Activity -> An exact copy of every line from the one holding "Screen dimensions: 932x550" to the end of the entries below is required; leave the pictures out.

=== Begin Enclosure ===

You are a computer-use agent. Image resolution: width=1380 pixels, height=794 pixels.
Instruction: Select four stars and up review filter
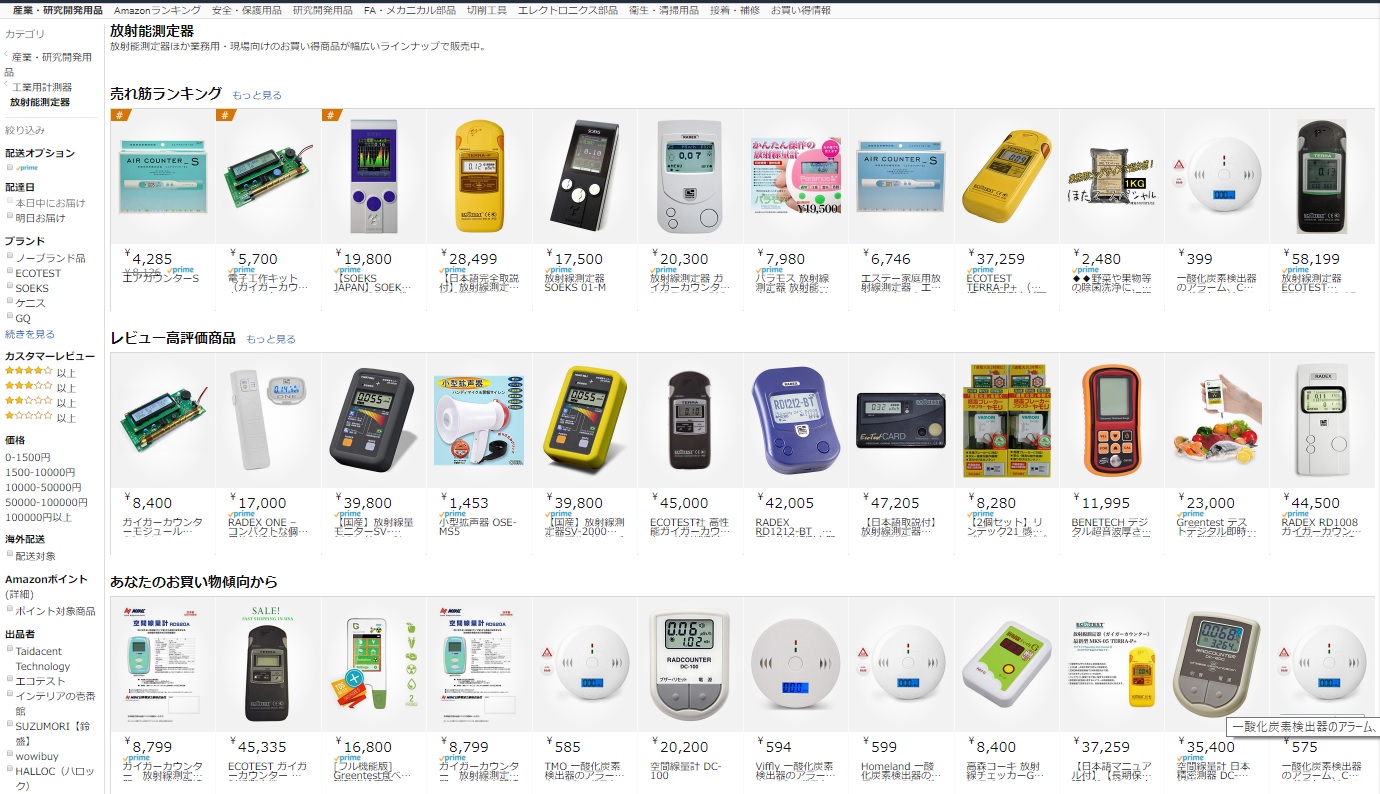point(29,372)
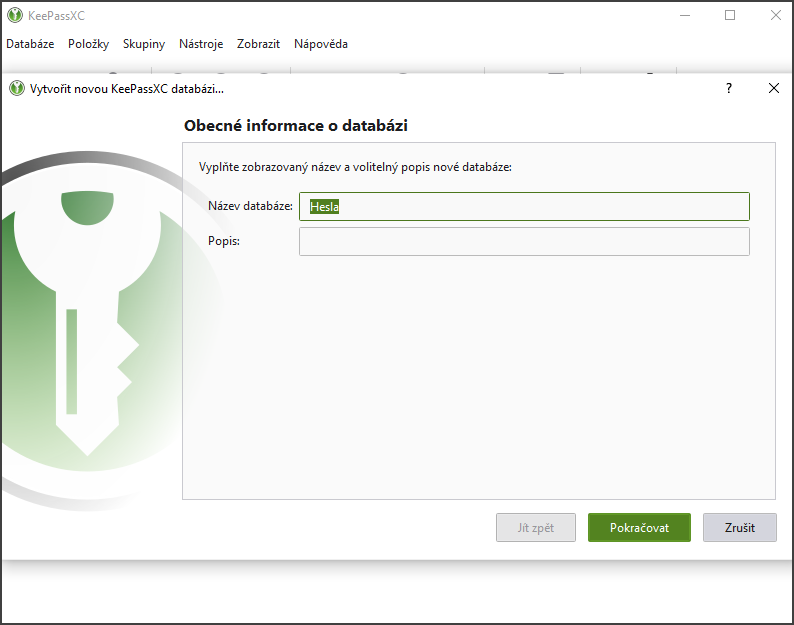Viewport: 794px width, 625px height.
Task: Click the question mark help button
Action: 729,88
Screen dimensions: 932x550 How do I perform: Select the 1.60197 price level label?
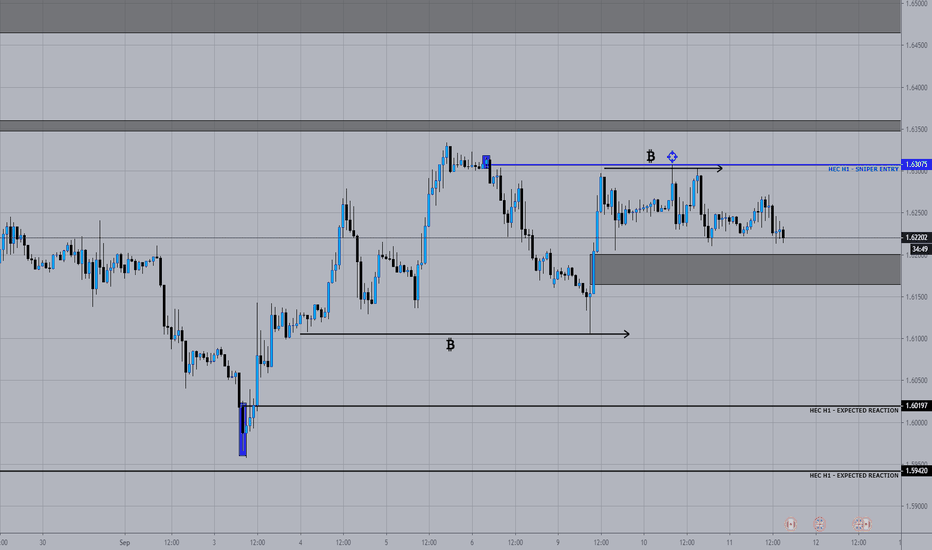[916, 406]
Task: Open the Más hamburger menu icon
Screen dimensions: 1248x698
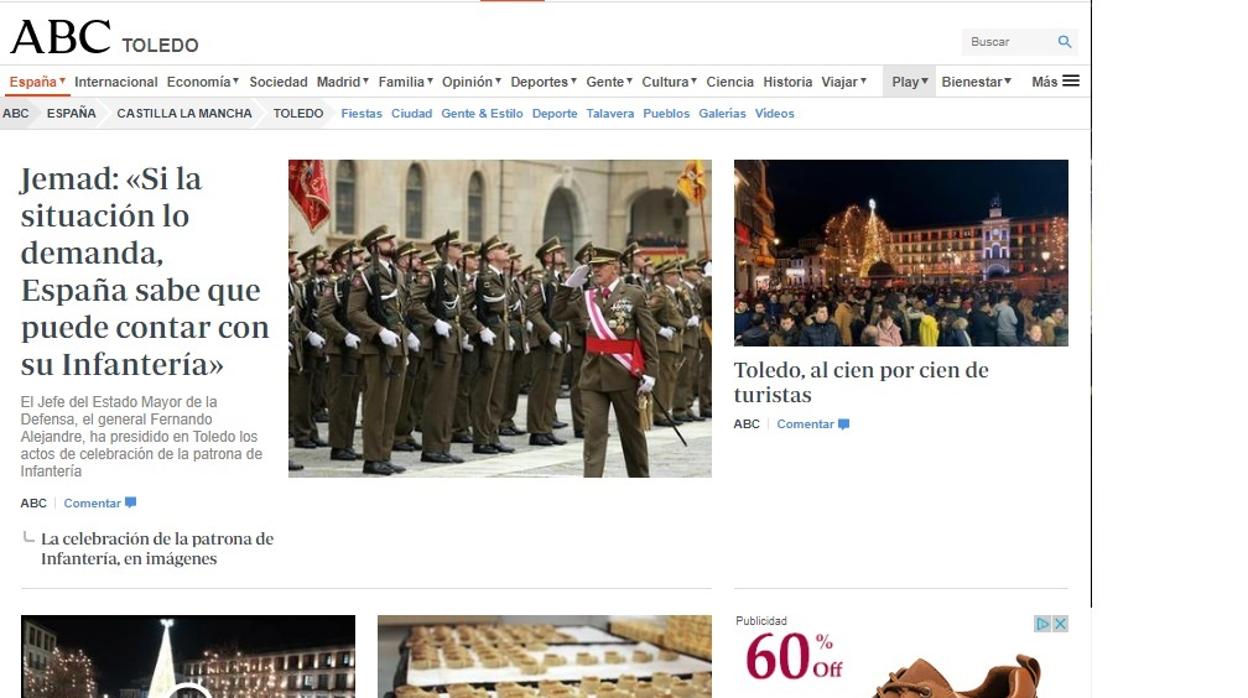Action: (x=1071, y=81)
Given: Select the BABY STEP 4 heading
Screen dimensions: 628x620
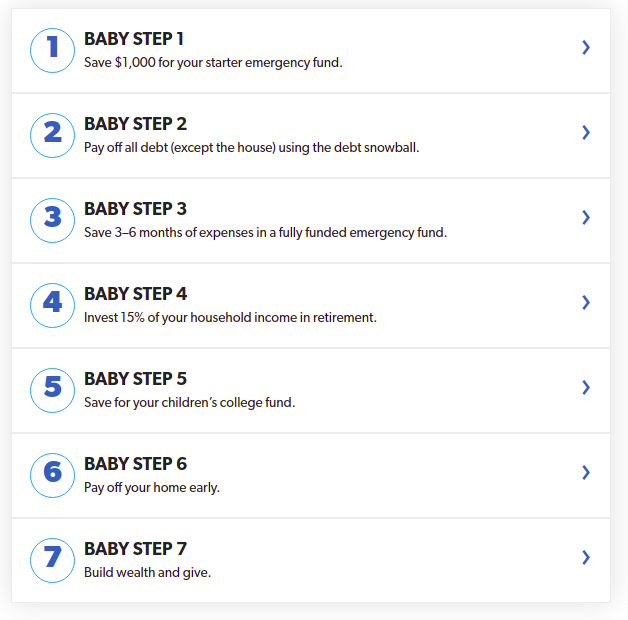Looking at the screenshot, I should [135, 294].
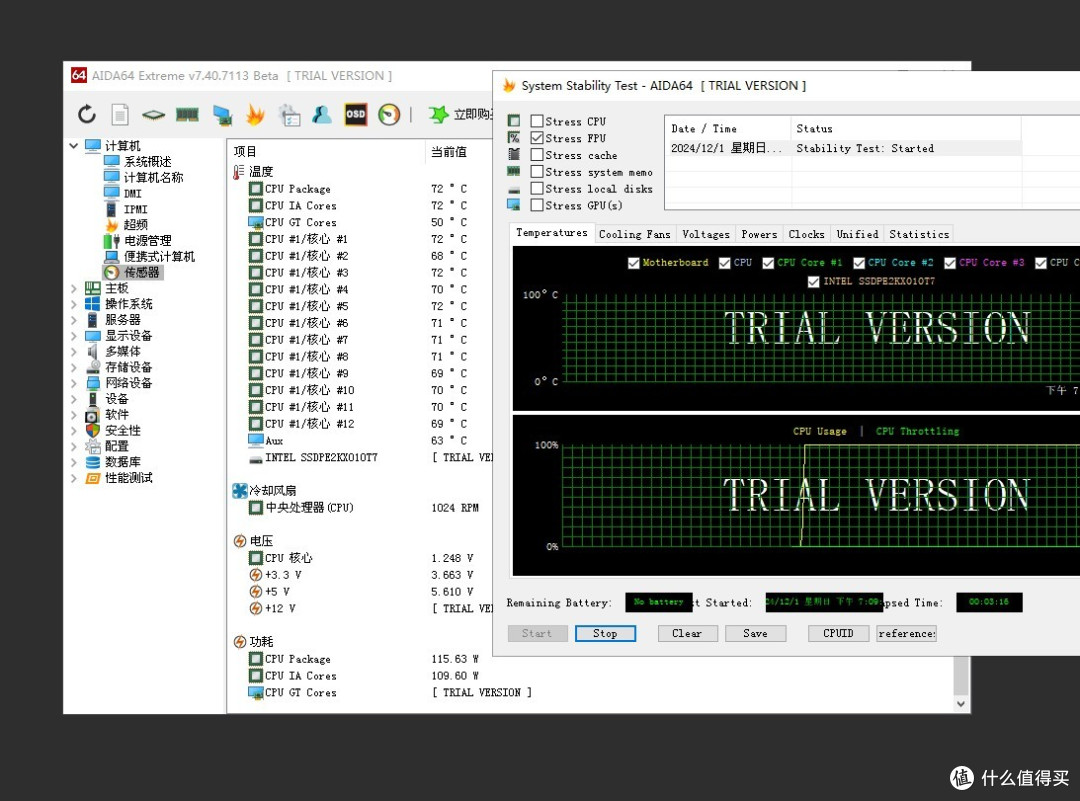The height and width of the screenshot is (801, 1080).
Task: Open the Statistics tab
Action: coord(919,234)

=== End Enclosure ===

Answer for this exercise ->
Screen dimensions: 932x550 How do I perform: Select the 1.60197 price level label?
[916, 406]
Task: Open the Más hamburger menu icon
Screen dimensions: 1248x698
Action: (x=1071, y=81)
Given: Select the BABY STEP 4 heading
Screen dimensions: 628x620
Looking at the screenshot, I should [135, 294].
The height and width of the screenshot is (801, 1080).
Task: Open the Statistics tab
Action: coord(919,234)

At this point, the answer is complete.